On 7th of February, Robert Haas committed patch:
Sometimes it may be useful to get actual row counts out of EXPLAIN (ANALYZE) without paying the cost of timing every node entry/exit. With this patch, you can say EXPLAIN (ANALYZE, TIMING OFF) to get that. Tomas Vondra, reviewed by Eric Theise, with minor doc changes by me. |
The commit log says it all – we got new option to EXPLAIN.
But how much does it exactly help?
Let's see on a very specific case:
$ explain (analyze on) select ( select 1 where -1 < z ) from generate_series(1,10000000) z; QUERY PLAN ───────────────────────────────────────────────────────────────────────────────────────────────────────────────────────────────── Function Scan on generate_series z (cost=0.00..22.50 rows=1000 width=4) (actual time=1091.010..6050.521 rows=10000000 loops=1) SubPlan 1 -> Result (cost=0.00..0.01 rows=1 width=0) (actual time=0.000..0.000 rows=1 loops=10000000) One-Time Filter: ((-1) < z.z) Total runtime: 6443.722 ms (5 rows) |
and the same query – which is a very tight loop – without timing:
$ explain (analyze on, timing off) select ( select 1 where -1 < z ) from generate_series(1,10000000) z; QUERY PLAN ───────────────────────────────────────────────────────────────────────────────────────────────────────── Function Scan on generate_series z (cost=0.00..22.50 rows=1000 width=4) (actual rows=10000000 loops=1) SubPlan 1 -> Result (cost=0.00..0.01 rows=1 width=0) (actual rows=1 loops=10000000) One-Time Filter: ((-1) < z.z) Total runtime: 6083.863 ms (5 rows) |
The difference is not huge, but that could be because I'm running on bare metal. I heard that getting time on some virtualized systems is much more expensive, so such option, that would let you skip the timing, would be pretty helpful.

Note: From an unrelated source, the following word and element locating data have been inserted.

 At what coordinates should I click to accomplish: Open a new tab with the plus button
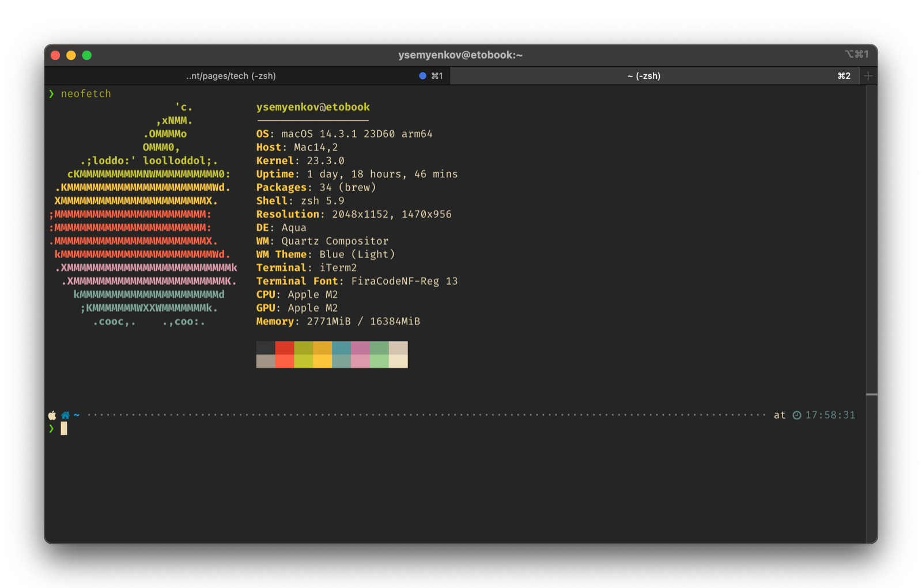tap(868, 76)
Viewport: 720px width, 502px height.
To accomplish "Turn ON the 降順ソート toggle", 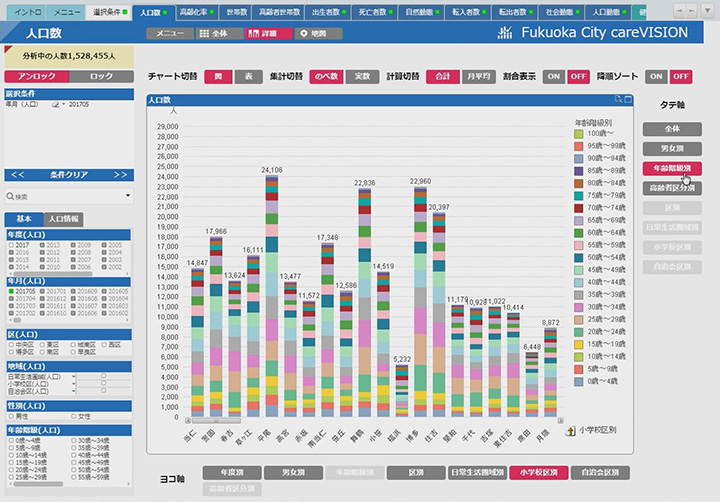I will [656, 77].
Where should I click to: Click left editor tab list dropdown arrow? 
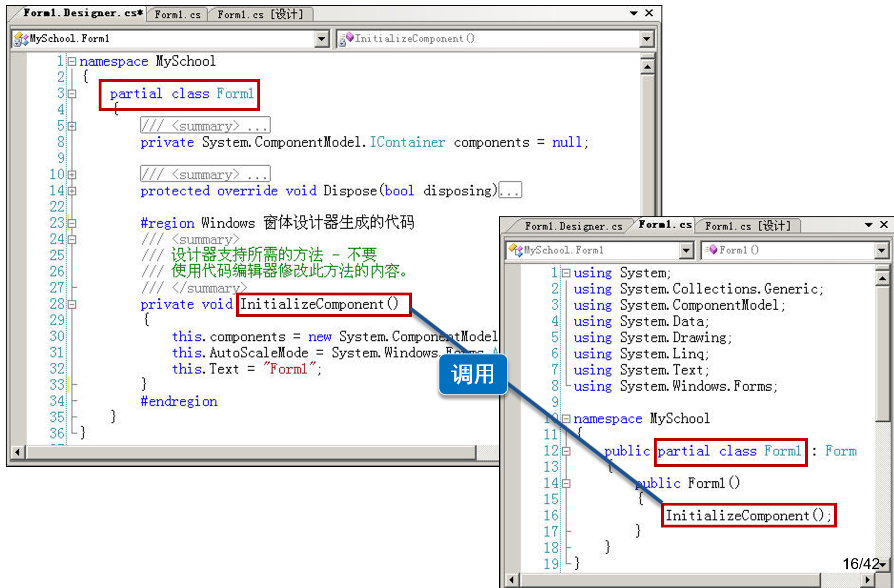(x=633, y=13)
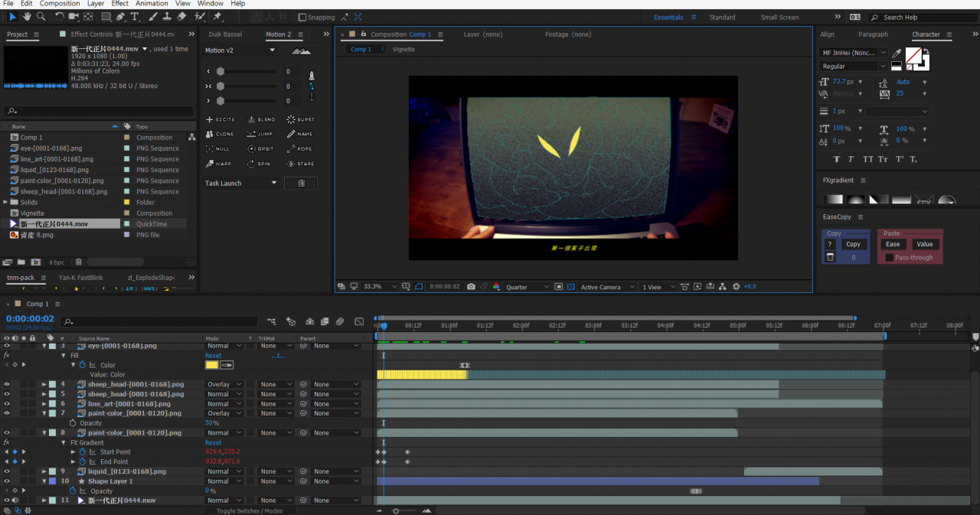Hide the Shape Layer 1 layer
Viewport: 980px width, 515px height.
[x=7, y=481]
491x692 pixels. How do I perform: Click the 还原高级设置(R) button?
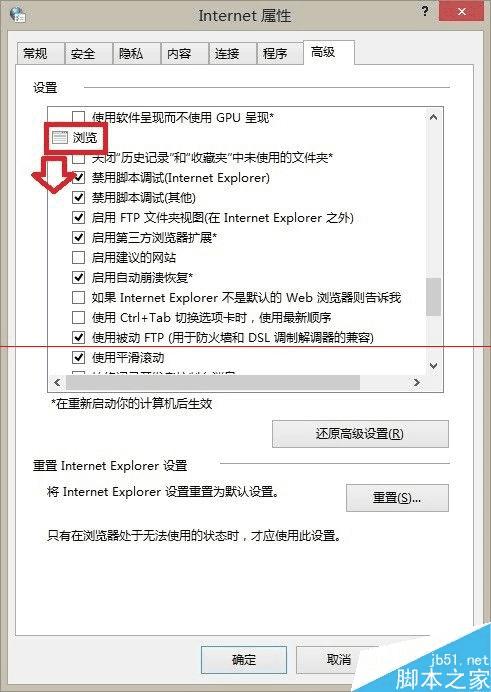click(x=360, y=434)
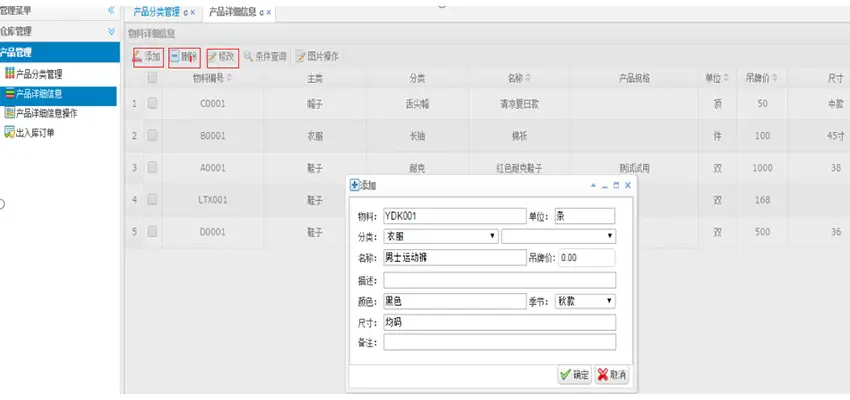Open 条件查询 (conditional search) in the toolbar

[x=264, y=57]
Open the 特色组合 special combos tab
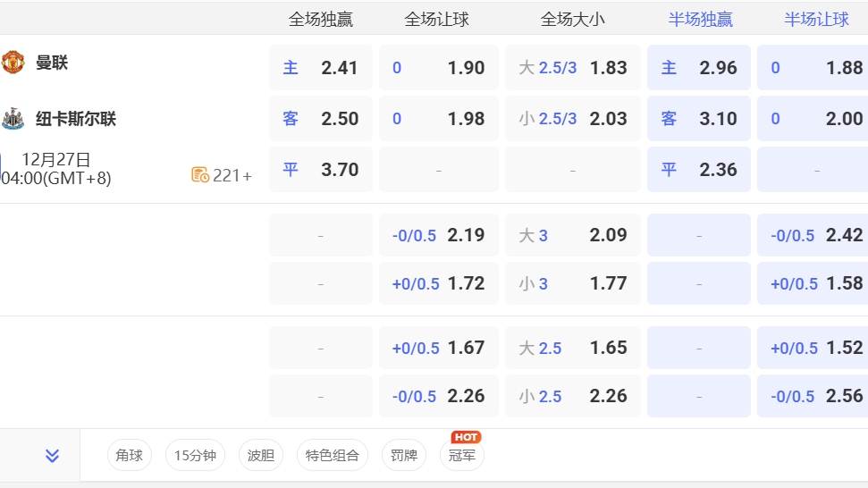 332,456
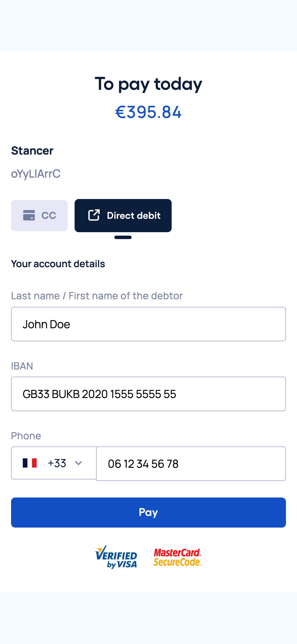The height and width of the screenshot is (644, 297).
Task: Click the credit card icon on CC tab
Action: [29, 215]
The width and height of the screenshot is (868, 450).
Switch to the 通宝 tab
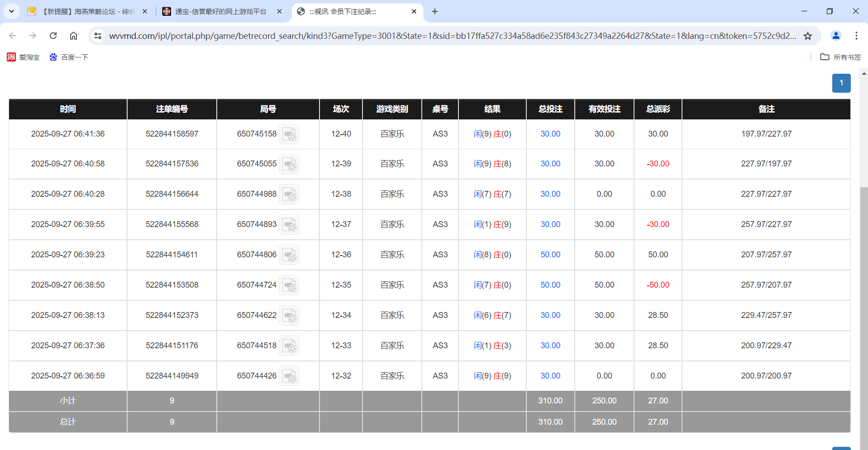220,12
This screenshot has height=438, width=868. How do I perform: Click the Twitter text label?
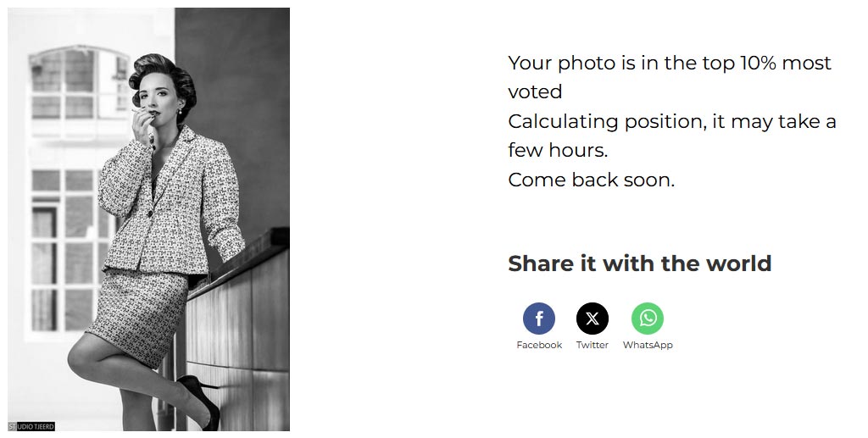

Personally – I don't use virtualization, but I know that many people do, so this could be a big win in such cases. The only problem is that explain.depesz.com doesn't (yet) parse such plans. But I'll look into it.

2 comments
Just a follow-on. There are other cases where timing information is expensive to get:
* Older multi-CPU servers didn’t keep the TSC (timestamp counter) synchronized between CPU sockets, so it was unstable for direct user space access
* Older CPUs also changed the TSC frequency with power management changes, making it unstable
* Linux bypasses timing syscalls and reads time directly in user space when TSC timing is stable, but other OSes (*BSDs for example) don’t have this optimization
If the TSC is unstable, kernels have to revert to slower hardware timing sources. And it makes a *huge* difference. You can try for yourself on Linux with the command:
echo hpet > /sys/devices/system/clocksource/clocksource0/current_clocksource
TL;DR: on my computer, your example takes:
* 16 seconds, with timing off
* 18 seconds, timing with tsc clocksource
* 75 seconds, timing with hpet clocksource
@Marti:
thanks for very informative comment.